**Trecho selecionado:**

+ + +

Os presidentes Benjamin Franklin e Thomas Jefferson, heróis da guerra contra os britânicos pela independência, compravam, vendiam e empregavam também mão de obra africana. Os primeiros escravos foram trazidos logo após a criação das colônias. Na Nova Inglaterra, apesar do clima severo e do solo árido, Samuel Maverick tornou-se em 1624 o primeiro proprietário de dois escravos, apenas quatro anos depois da chegada dos primeiros colonos ingleses, os pilgrims. Dois anos mais tarde, a Companhia Holandesa das Índias Ocidentais trouxe 11 africanos para Nova Amsterdã.

Quando os ingleses tomaram posse dessa colônia e a rebatizaram de Nova York, em 1664, os escravos representavam 20% da população da cidade. Na Pensilvânia, o colono inglês William Penn autorizou em 1684 a vinda de 150 africanos; ele mesmo possuía alguns em sua propriedade de Pennsbury e disse preferir os escravos aos serviçais brancos, pois podia conservá-los pela vida toda. Durante o século XVIII, a população negra continuou a crescer, chegando a atingir 14% em Nova York, 12% em Nova Jersey e 10% em Rhode Island.

As companhias de comércio e os proprietários de colônias incentivaram a importação oferecendo aos novos colonos dezenas de hectares para cada escravo para compensar a escassez de mão de obra. Os índios, a única força de trabalho presente no continente, foram pouco escravizados por dois motivos: porque foram dizimados pelas doenças que os europeus trouxeram para o Novo Mundo; e porque os europeus tinham a preocupação de manter relações pacíficas com as tribos. Apenas os prisioneiros de guerra vindos da Carolina do Sul e Antilhas eram empregados no norte.


COLEÇÃO PARTICULAR
Nas cidades portuárias do Norte, os escravos executavam trabalhos de construção e carga; no campo, eram empregados em pequenas e grandes lavouras

A grande maioria desses escravos não vinha diretamente da África, mas do Caribe. Geralmente eram os mais velhos ou aqueles com problemas de saúde, que não tinham sido vendidos nos mercados caribenhos ou do sul. Apesar de temidos por sua natureza rebelde e obstinada, eram apreciados por dominar o inglês, conhecer as tarefas que deveriam cumprir e ter imunidade às doenças. Nova York se distinguia pela forte presença de angolanos e congoleses – provenientes dos antigos armazéns portugueses nos quais holandeses se abasteciam – e malgaxes (nativos de Madagascar). Essa particularidade pode ser explicada pela estreita relação entre os comerciantes nova-iorquinos e alguns piratas no oceano Índico.

A imagem do escravo, sob o olhar benevolente de seu senhor, dedicando-se apenas às tarefas domésticas e ao artesanato, longe do exaustivo trabalho no campo, já foi desmentida pela história. Escavações em um cemitério africano descoberto em Nova York, em 1991, revelaram nos esqueletos numerosas deformações físicas decorrentes de atividades penosas. Eles certamente foram obrigados a puxar e a levantar objetos grandes e pesados, carregá-los na cabeça e nos ombros, e a dobrar repetidamente o tronco e os joelhos.

+ + +

**Dados fornecidos:**

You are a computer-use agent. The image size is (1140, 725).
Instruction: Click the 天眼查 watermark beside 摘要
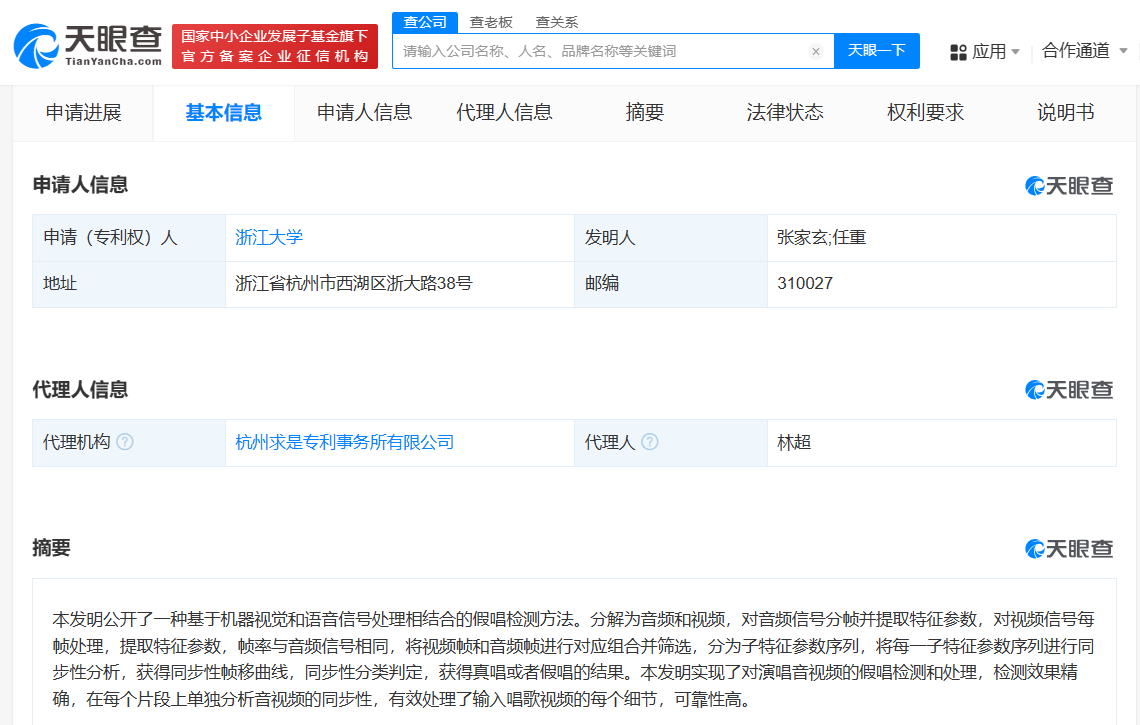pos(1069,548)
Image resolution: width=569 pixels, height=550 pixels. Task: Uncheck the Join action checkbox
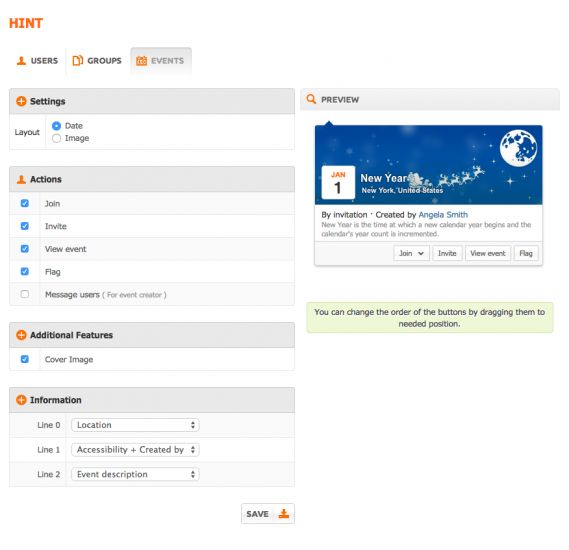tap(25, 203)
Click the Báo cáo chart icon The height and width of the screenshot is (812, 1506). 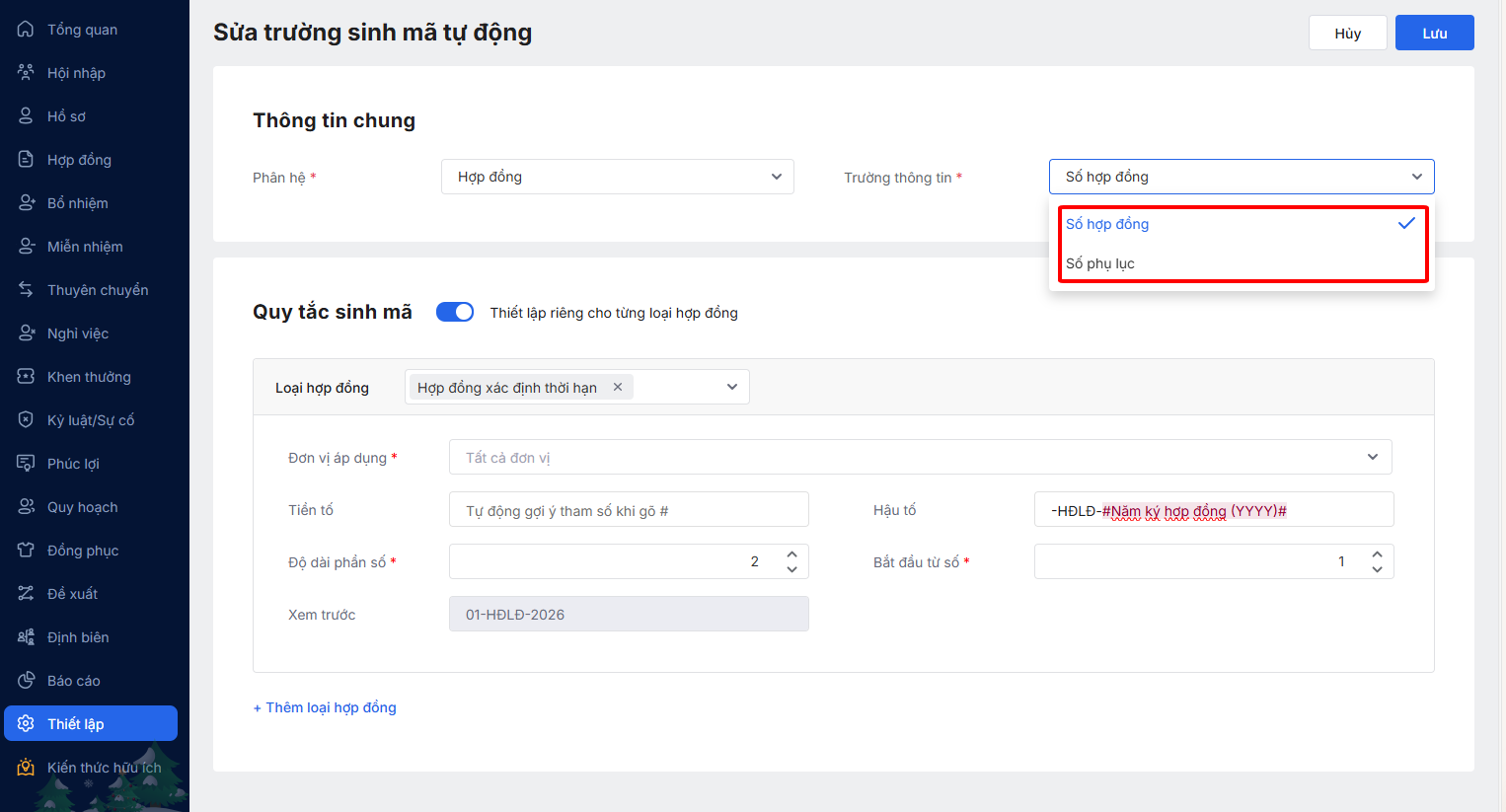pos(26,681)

+ + +

**Verifique sua compreensão:**
A) Responda às perguntas abaixo com base no trecho sobre a escravidão nas colônias do norte.
(i) Em que ano Samuel Maverick se tornou proprietário de dois escravos?
(ii) Quantos africanos William Penn autorizou que viessem para a Pensilvânia em 1684?
(iii) Em que ano foi descoberto o cemitério africano de Nova York?
B) Transcreva do trecho sobre a escravidão nas colônias do norte a passagem que começa em "As companhias de" e vai até "empregados no norte.", incluindo essas palavras.

**Soluções dos exercícios:**
A)
(i) Em 1624.
(ii) 150 africanos.
(iii) Em 1991.

B)
As companhias de comércio e os proprietários de colônias incentivaram a importação oferecendo aos novos colonos dezenas de hectares para cada escravo para compensar a escassez de mão de obra. Os índios, a única força de trabalho presente no continente, foram pouco escravizados por dois motivos: porque foram dizimados pelas doenças que os europeus trouxeram para o Novo Mundo; e porque os europeus tinham a preocupação de manter relações pacíficas com as tribos. Apenas os prisioneiros de guerra vindos da Carolina do Sul e Antilhas eram empregados no norte.